- Estudo do Gladstone Institutes, publicado na Cell Metabolism, sugere que morar em montanhas pode reduzir o risco de diabetes.
- Em altitudes elevadas, o ar com menos oxigênio faz os glóbulos vermelhos capturar mais glicose da corrente sanguínea.
- Esse açúcar é convertidos em 2,3-DPG, molecule que ajuda a hemoglobina a liberar oxigênio aos tecidos.
- O resultado é a redução dos níveis de glicose no sangue, o que pode explicar menor risco de diabetes entre moradores de áreas altas.
- A pesquisa destaca o papel ativo das hemácias no metabolismo da glicose em ambientes de baixa oxigenação.
A pesquisa mostra que morar em regiões de montanha pode influenciar a forma como o corpo lida com a glicose. Um estudo conduzido por pesquisadores do Gladstone Institutes, divulgado na revista Cell Metabolism em 2026, aponta que o ar com menos oxigênio típico de grandes altitudes pode reduzir o risco de diabetes. A explicação envolve as hemácias, ou glóbulos vermelhos, e o metabolismo da glicose.
Segundo os autores, em ambientes de baixo oxigênio as hemácias deixam de ser apenas transportadoras de oxigênio e passam a capturar mais glicose da corrente sanguínea.
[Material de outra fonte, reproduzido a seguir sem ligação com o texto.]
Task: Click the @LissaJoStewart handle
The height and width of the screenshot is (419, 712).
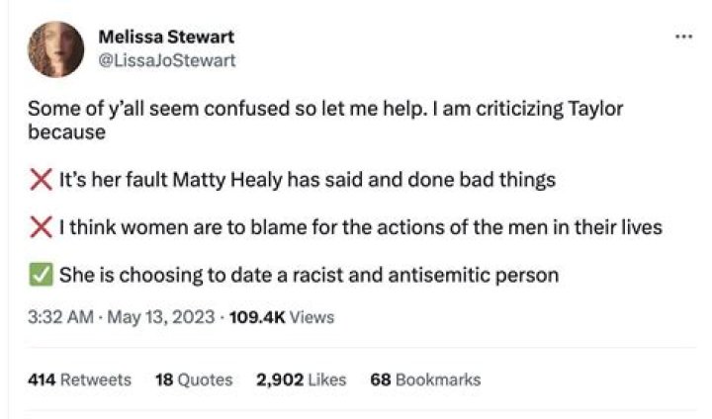Action: tap(167, 59)
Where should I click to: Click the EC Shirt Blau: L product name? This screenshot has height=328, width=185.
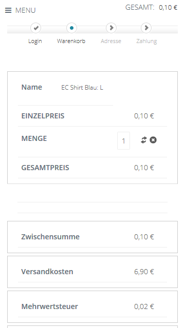(x=82, y=88)
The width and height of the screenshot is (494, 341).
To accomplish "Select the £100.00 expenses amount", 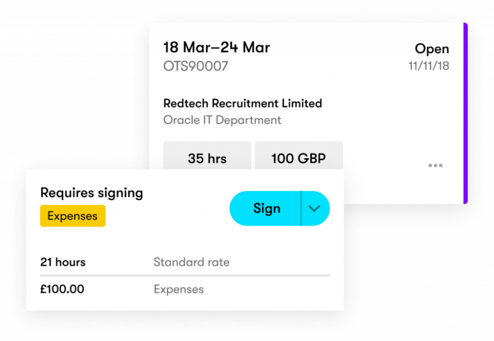I will 62,289.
O açúcar é convertido rapidamente em 2,3-DPG, molécula que facilita a liberação de oxigênio para os tecidos. Esse processo estaria associado à queda dos níveis de glicose no sangue.
A hipótese sugere que moradores de áreas elevadas teriam menor risco de diabetes, por meio de um mecanismo metabólico ainda em estudo. Os resultados ajudam a entender o papel das hemácias no metabolismo da glicose, além de indicar caminhos para novas pesquisas sobre prevenção e tratamento.
A pesquisa destaca que os dados são preliminares e não constituem recomendação clínica. Os cientistas ressaltam a necessidade de estudos adicionais para confirmar efeitos em diferentes populações e condições de altitude. A origem, o design e os limites do estudo são detalhados pelos autores.